Minimalism Isn’t Just About Having Less. It’s About This.
A different perspective on how I view minimalism
When people try to imagine what minimalism is like, they imagine throwing away 95% of their stuff, having one of everything (from chairs to cups to spoons), or using the cheapest option for their everyday needs.
They picture a home that’s practically empty, void of anything that might scream, “fancy” or “extravagant”, which to many of us might sound unappealing since we’ve been taught and raised in a culture to want more.
But, this is a very superficial way of looking at it.
You see, minimalism isn’t just about cutting back and limiting the possessions and desires you have. No. It’s about having enough to be content with your life by choosing the highest quality you can afford to enhance the quality of your life and well-being.
For instance, as an avid writer, I bought a slightly higher priced journal ($15) that I hoped would motivate me to write more by hand, because those one-dollar pocket notebooks weren’t cutting it. And almost immediately, I noticed myself writing more — mornings, afternoons and evenings — which actually, on top of that, helped me wrap my mind better on the more difficult topics (like this one!).
Or my Lululemon yoga pants. Even though I initially hesitated at the $140 price tag, they’ve made me feel extremely confident, more so than any of my other gym clothes, in the way that I look at myself whenever I workout.
Price, at the end of the day, just doesn’t matter as much when you clearly know you‘ll be getting something that won’t break down, that will do its job right, that won’t disappoint you in any way.
That’s why, after coming back from my two-year voyage in Southeast Asia, I dug deep into my closet and piled everything that I knew I wouldn’t ever use again for donation. Because I told myself, “I can have better.”
But then something happened that made me reassess my value of being a minimalist.
An argument with my mom, about donating nearly all of my clothes from my closet, had erupted. She, because of her upbringing to keep everything she had worked so hard to earn, said it was a waste to give such perfectly good stuff away to strangers. I, on the other hand, thought it was a waste to leave this perfectly good stuff to dust.
This was, obviously as you can tell, a clash of values that had made it nearly impossible for us to settle on an agreement. And even though I tried to explain why I wanted to donate my stuff — I don’t need it, I‘m not using it, there’re more unfortunate people who could really use the help, it’s taking up too much space, I would rather invest in something better — she withstood her position to keep all that I wanted to toss and said that she’d help me sell my stuff or if she couldn’t, at least give it away to relatives.
At that point, what was I to do?
Persist in donating my clothes (stick by my values)?
Or listen to my mom and have her deal with it (alleviate the situation)?
Obviously I love my mom and don’t ever want to upset her, in this case by giving away stuff for free to people we don’t know.

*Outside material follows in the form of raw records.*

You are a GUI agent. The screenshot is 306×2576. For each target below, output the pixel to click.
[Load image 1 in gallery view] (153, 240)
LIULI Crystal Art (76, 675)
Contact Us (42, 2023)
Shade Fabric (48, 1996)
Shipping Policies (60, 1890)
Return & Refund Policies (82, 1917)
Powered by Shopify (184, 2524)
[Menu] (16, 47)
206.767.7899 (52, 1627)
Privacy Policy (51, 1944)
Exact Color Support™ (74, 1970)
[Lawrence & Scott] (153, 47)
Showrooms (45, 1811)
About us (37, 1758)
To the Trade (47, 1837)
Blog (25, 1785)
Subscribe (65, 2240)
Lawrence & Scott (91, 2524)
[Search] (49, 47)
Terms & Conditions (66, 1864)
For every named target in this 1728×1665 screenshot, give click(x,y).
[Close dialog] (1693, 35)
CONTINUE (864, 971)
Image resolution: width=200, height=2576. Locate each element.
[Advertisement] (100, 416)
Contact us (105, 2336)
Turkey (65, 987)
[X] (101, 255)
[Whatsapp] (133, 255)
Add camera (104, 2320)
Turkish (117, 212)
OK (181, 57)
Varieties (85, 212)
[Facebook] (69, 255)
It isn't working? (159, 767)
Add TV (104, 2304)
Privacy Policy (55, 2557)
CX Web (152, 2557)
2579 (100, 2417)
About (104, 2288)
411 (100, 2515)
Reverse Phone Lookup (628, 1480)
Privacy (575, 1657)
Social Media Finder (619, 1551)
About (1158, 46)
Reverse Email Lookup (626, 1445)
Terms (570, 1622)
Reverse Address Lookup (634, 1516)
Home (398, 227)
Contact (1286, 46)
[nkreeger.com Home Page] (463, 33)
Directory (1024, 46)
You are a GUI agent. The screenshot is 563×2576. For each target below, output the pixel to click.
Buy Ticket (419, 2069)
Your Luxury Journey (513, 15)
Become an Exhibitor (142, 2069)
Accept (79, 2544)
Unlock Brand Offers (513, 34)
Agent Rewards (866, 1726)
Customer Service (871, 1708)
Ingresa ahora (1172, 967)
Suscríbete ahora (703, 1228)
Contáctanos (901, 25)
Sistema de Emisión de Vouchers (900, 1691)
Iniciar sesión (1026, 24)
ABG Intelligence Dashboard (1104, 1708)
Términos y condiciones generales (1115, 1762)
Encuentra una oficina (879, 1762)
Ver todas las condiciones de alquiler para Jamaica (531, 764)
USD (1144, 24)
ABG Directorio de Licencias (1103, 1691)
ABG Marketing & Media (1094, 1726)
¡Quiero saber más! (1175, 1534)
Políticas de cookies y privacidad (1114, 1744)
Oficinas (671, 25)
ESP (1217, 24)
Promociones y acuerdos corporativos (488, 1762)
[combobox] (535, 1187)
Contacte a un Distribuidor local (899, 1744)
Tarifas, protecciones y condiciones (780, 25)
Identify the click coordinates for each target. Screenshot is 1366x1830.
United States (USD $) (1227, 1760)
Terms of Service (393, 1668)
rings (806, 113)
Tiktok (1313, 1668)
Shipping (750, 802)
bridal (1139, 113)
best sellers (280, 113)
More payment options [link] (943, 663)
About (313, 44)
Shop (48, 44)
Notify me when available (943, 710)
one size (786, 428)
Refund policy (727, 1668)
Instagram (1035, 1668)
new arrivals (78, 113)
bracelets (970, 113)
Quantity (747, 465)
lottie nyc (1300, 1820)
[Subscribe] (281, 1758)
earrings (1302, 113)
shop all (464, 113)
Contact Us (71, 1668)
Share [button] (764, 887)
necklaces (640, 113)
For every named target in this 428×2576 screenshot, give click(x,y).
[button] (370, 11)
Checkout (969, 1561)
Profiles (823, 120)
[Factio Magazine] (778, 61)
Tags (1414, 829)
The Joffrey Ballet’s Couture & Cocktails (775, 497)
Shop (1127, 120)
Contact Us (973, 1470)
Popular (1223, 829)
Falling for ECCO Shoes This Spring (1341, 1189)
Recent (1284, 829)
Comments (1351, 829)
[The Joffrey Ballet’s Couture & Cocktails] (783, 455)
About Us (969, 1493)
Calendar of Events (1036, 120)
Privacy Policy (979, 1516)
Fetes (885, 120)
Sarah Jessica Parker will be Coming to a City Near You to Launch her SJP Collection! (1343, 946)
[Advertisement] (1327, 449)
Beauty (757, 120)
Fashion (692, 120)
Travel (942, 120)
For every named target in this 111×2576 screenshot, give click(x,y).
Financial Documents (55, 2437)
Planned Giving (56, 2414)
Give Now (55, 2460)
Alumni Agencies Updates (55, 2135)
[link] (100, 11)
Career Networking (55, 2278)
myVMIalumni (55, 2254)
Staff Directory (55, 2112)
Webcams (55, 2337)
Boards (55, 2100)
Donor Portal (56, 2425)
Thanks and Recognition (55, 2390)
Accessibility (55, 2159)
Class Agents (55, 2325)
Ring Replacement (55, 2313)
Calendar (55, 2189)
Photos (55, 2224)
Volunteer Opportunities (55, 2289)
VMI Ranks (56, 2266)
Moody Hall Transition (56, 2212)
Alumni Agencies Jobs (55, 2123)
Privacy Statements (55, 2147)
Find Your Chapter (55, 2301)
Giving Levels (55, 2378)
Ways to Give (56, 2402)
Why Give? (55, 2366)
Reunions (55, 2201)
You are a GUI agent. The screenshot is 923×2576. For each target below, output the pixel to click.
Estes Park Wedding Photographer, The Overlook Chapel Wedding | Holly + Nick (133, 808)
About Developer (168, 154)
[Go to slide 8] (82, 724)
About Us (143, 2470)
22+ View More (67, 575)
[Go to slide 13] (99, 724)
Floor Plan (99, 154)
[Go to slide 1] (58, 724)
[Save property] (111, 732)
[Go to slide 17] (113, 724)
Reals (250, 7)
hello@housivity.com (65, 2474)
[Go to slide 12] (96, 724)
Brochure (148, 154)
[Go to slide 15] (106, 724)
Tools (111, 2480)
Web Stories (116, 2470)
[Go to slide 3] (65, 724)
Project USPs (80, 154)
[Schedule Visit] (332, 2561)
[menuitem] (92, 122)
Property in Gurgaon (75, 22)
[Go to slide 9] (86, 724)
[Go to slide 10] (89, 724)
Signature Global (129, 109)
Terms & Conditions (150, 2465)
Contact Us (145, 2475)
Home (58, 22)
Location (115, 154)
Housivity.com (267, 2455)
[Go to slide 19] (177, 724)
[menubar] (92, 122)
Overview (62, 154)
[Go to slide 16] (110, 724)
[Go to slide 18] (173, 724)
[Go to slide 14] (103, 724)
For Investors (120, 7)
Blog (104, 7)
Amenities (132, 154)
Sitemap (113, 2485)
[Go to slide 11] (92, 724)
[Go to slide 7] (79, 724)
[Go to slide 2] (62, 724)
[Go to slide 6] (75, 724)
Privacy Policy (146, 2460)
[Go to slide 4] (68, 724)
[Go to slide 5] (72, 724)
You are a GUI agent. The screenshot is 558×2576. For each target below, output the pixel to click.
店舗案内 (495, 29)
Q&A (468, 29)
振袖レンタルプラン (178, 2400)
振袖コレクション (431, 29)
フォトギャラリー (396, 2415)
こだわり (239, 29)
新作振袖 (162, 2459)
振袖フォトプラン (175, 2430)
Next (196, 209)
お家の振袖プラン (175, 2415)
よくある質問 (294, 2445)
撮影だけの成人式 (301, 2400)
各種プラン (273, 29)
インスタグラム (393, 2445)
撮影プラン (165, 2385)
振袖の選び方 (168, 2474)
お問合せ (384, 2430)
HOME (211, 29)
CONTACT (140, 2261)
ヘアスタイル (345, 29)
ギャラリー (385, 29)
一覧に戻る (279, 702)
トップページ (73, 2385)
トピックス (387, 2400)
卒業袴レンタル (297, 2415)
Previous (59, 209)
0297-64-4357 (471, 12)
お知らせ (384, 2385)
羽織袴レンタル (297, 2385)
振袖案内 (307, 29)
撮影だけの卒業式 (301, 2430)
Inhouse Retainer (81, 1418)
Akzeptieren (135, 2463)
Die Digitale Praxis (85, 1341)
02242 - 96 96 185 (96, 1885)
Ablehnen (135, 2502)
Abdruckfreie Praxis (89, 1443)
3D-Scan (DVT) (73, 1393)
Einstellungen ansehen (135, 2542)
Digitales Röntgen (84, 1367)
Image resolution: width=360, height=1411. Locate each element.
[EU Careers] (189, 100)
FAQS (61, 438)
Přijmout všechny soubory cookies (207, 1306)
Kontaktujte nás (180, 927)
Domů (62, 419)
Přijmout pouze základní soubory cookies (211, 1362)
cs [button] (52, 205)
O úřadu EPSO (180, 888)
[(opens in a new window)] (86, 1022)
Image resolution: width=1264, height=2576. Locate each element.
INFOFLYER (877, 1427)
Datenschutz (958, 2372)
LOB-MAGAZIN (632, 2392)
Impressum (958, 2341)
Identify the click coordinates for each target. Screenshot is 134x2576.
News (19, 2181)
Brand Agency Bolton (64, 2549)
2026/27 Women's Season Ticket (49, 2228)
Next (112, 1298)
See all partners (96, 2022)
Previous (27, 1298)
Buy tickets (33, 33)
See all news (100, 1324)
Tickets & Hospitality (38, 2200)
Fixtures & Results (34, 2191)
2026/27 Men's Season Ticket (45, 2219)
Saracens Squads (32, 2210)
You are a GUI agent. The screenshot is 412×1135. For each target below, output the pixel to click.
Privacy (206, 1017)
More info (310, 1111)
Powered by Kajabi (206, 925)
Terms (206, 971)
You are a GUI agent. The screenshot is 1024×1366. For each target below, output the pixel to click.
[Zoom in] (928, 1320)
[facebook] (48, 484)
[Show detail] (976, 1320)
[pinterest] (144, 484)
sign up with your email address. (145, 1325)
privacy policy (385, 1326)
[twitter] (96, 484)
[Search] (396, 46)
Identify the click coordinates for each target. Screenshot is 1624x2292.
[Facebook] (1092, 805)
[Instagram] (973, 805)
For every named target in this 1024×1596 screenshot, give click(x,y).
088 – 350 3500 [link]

But I also didn’t want to resent myself for not following through with my values.
I mean, for what’s been less than a year, I have started upgrading all of my daily essentials — from skincare products to socks to bath towels — and tossing away its inferior counterpart. And from what I’ve noticed, I’ve been much happier with the way I live life.
It just feels great, even liberating, to know that I don’t need a lot of possessions to be happy. I just need something better (higher-quality) that I can trust would make my day feel better every single time.
And so, that’s when I decided — I’d bag up all my clothes and drive to the donation center.
After all, and Joshua Becker says it best, “minimalism isn’t about removing the things you love. It’s about removing the things that distract you from the things you love.”
And what I love is knowing that I have the best. Nothing more.